- _Excerpt provided_
Vegan Brigaderios

Fran Costigan's Vegan Brigaderios

I was glued to the TV coverage of the 2016 Olympics in Rio last week. Swimming and gymnastics have always been my favorites of the summer competitions, but this year I marveled at the white water rafting, volleyball, and pretty much everything else.

So with Brazil, and Rio in particular, on my mind, I was thinking about my friend and colleague chef Daniel Biron and his brand new restaurant Teva in Rio. Opened just a few days, it is already garnering raves. I was very interested when Anna Paula, another Brazilian friend told me about about brigadeiro, saying this very sweet fudgy confection is a staple sweet at children’s birthday parties in Brazil.

- _The problem_
Please change "volleyball" to "basketball" in everything from "Fran Costigan's Vegan" down to "much everything else." in the vegan brigadeiro post, and give that stretch in full. The material after this point is unrelated to the vegan brigadeiro post.

- _Information provided_
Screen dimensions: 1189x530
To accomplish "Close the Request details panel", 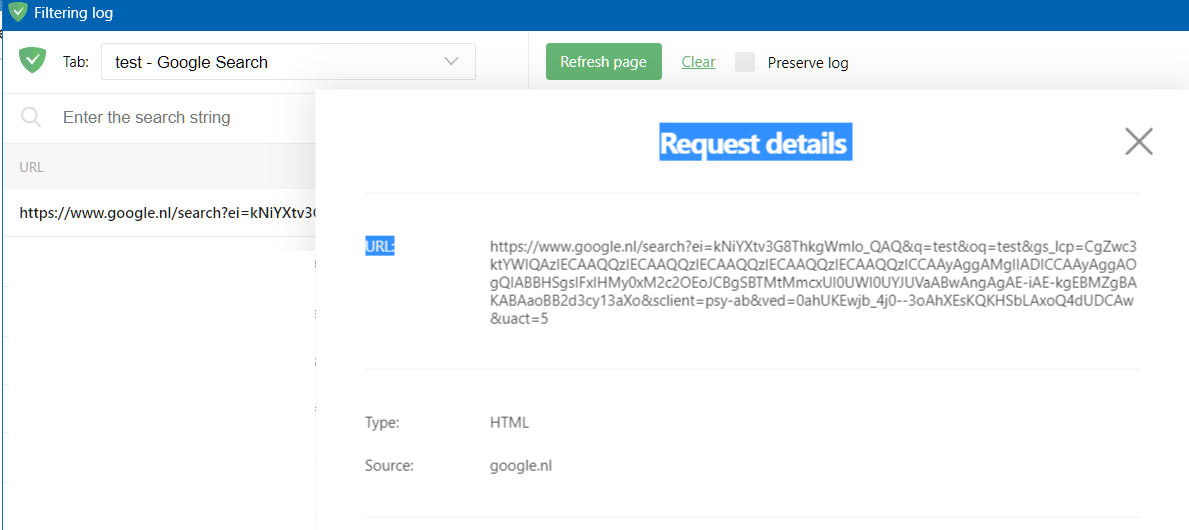I will (1138, 142).
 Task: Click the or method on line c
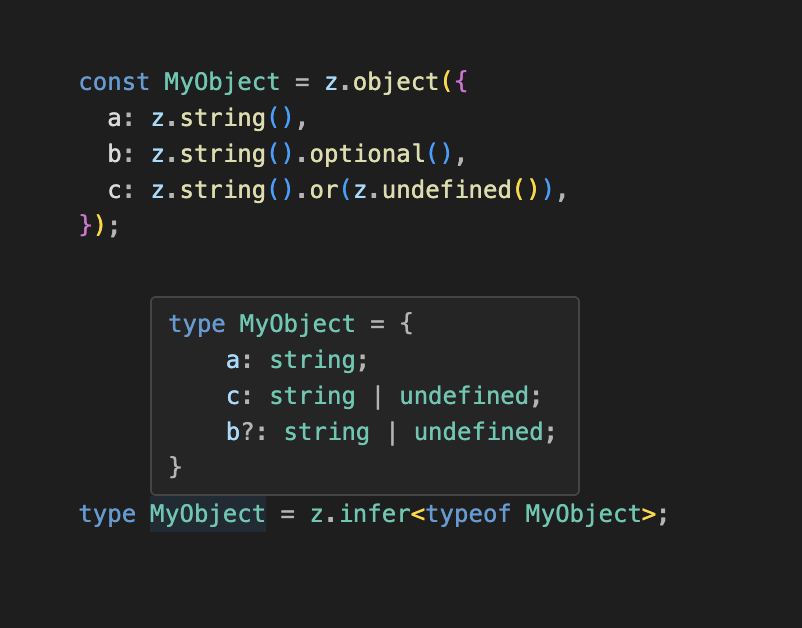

- _Completed exercise_
Fran Costigan's Vegan Brigaderios

I was glued to the TV coverage of the 2016 Olympics in Rio last week. Swimming and gymnastics have always been my favorites of the summer competitions, but this year I marveled at the white water rafting, basketball, and pretty much everything else.